Ep1. La vidéoprojection face aux écrans: Les compromis sur l’image

Lorsqu’on cherche à obtenir une image animée de très grande taille dans des applications de grande envergure (concerts, festivals, événements divers, architecture…), deux principales voies technologiques se présentent :
Celle des grands écrans (murs d’images) constitués d’assemblages d’écrans de taille élémentaire ou de panneaux émissifs couverts de LED de couleurs dans une structure rigide, et celle de projecteurs vidéo séparés formant une image sur un écran passif, voire sur la surface naturelle du fond de scène.
Les deux solutions possèdent leurs propres spécificités, et elles ne sont pas équivalentes ou interchangeables. Dans la plupart des cas, le choix s’impose de manière assez immédiate.

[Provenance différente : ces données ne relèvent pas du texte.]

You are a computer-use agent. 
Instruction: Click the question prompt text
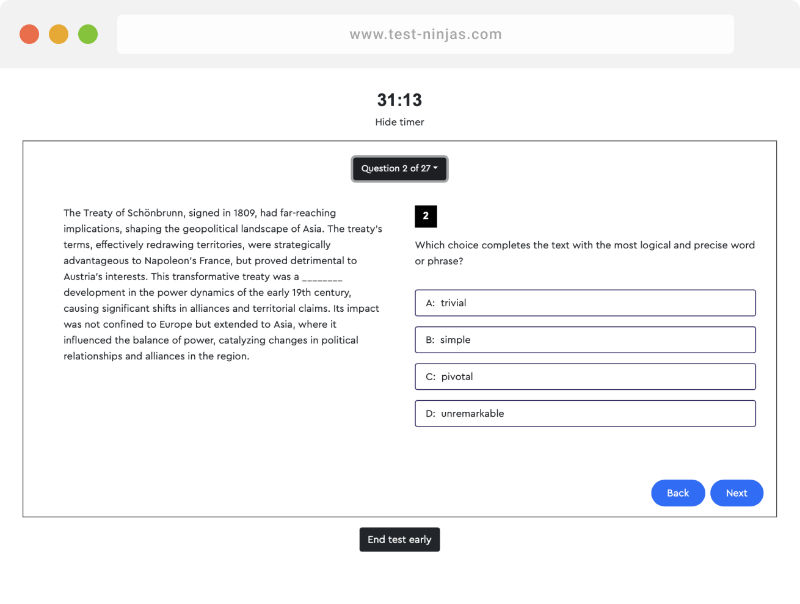pyautogui.click(x=584, y=252)
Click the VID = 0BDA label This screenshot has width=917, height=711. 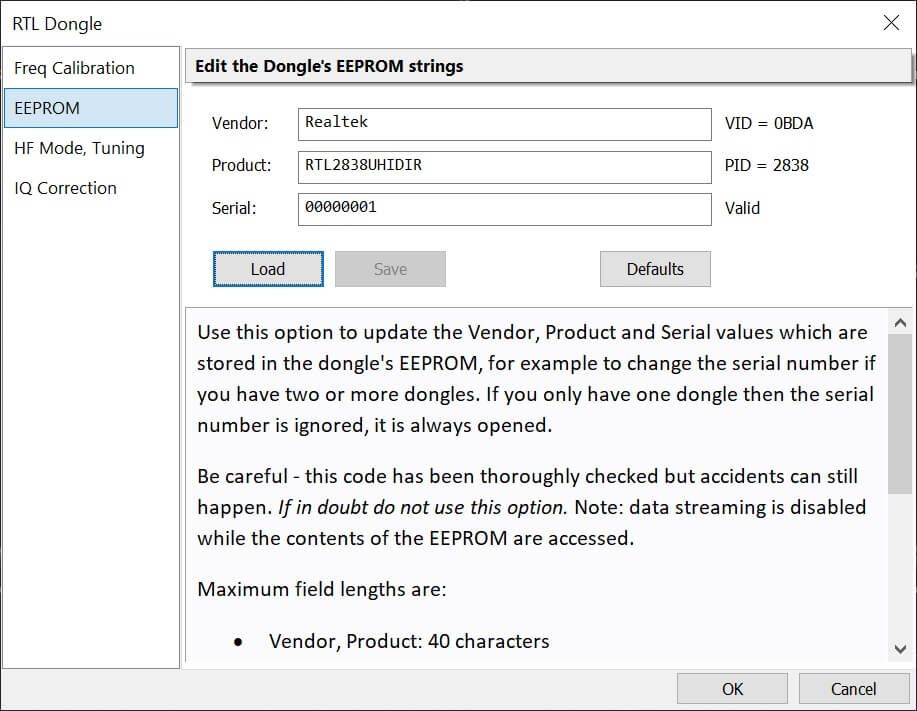[x=769, y=124]
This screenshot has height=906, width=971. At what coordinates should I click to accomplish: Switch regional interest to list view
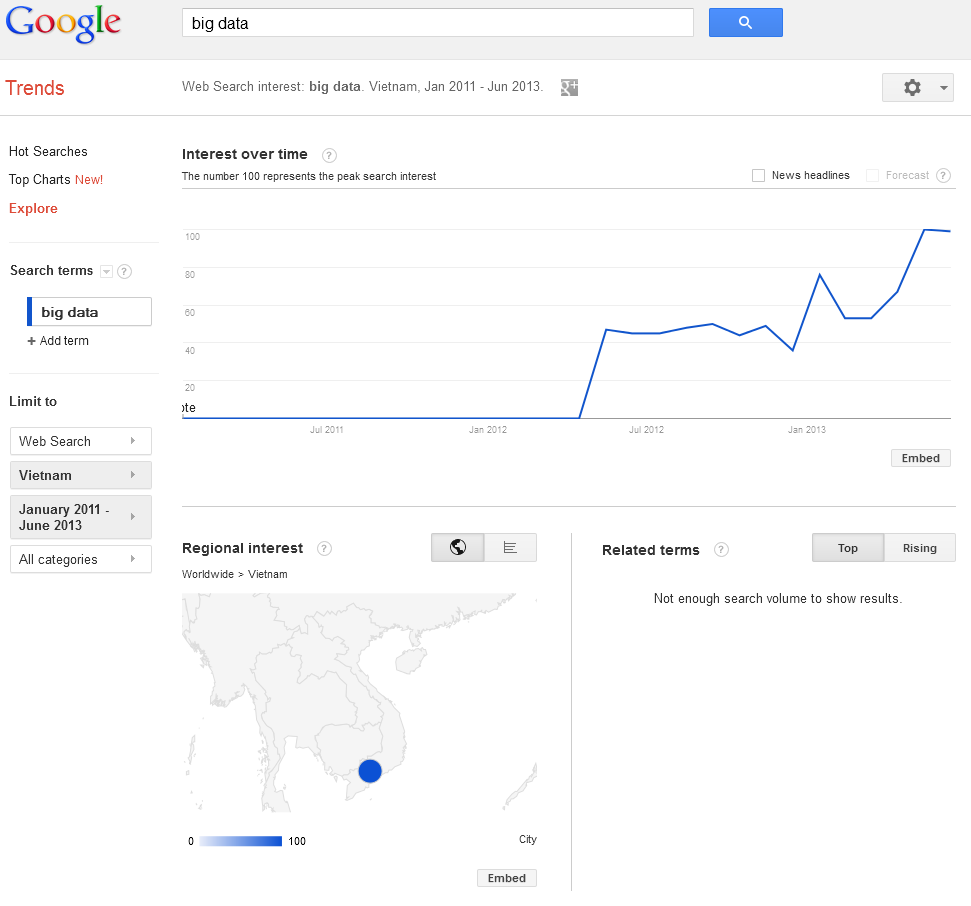[510, 547]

Le compromis luminosité/dimension d’image

La moindre des choses pour une image spectaculaire, c’est d’avoir suffisamment de luminosité pour avoir l’impact souhaité tout en cohabitant, le plus souvent, avec des éclairages ambiants (cas des spectacles, des studios de télévision…). La plupart des solutions à base de panneaux actifs juxtaposés est extensible presque à volonté, chaque panneau conservant sa luminosité indépendamment de la configuration dans laquelle il est intégré.
La luminosité, qui s’exprime le plus souvent en candelas par mètre carré (cd/m2), l’unité du système international(1) , ne dépend donc pas de la surface de l’écran. On notera par ailleurs que n’importe quel format d’image peut être réalisé, car on peut le plus souvent ajouter des rangées ou des colonnes de modules de manière indépendante au gré des besoins.

(1) : on rencontre parfois aussi pour cette unité l’ancienne appellation nit, mais celle-ci est désormais déconseillée.


Avec un vidéoprojecteur, on peut également réaliser l’image de la taille qu’on veut, du moins théoriquement. Pour agrandir l’image, il suffit d’éloigner le projecteur et de refaire la mise au point optique (voir figure 1), ou, sans changer la position du projecteur, d’agir sur la commande de zoom quand l’objectif de projection est à focale variable, ou bien encore, si cela ne suffit pas, d’échanger l’objectif pour un type à focale plus courte, car la plupart des vidéoprojecteurs à haute luminosité sont à objectif interchangeable.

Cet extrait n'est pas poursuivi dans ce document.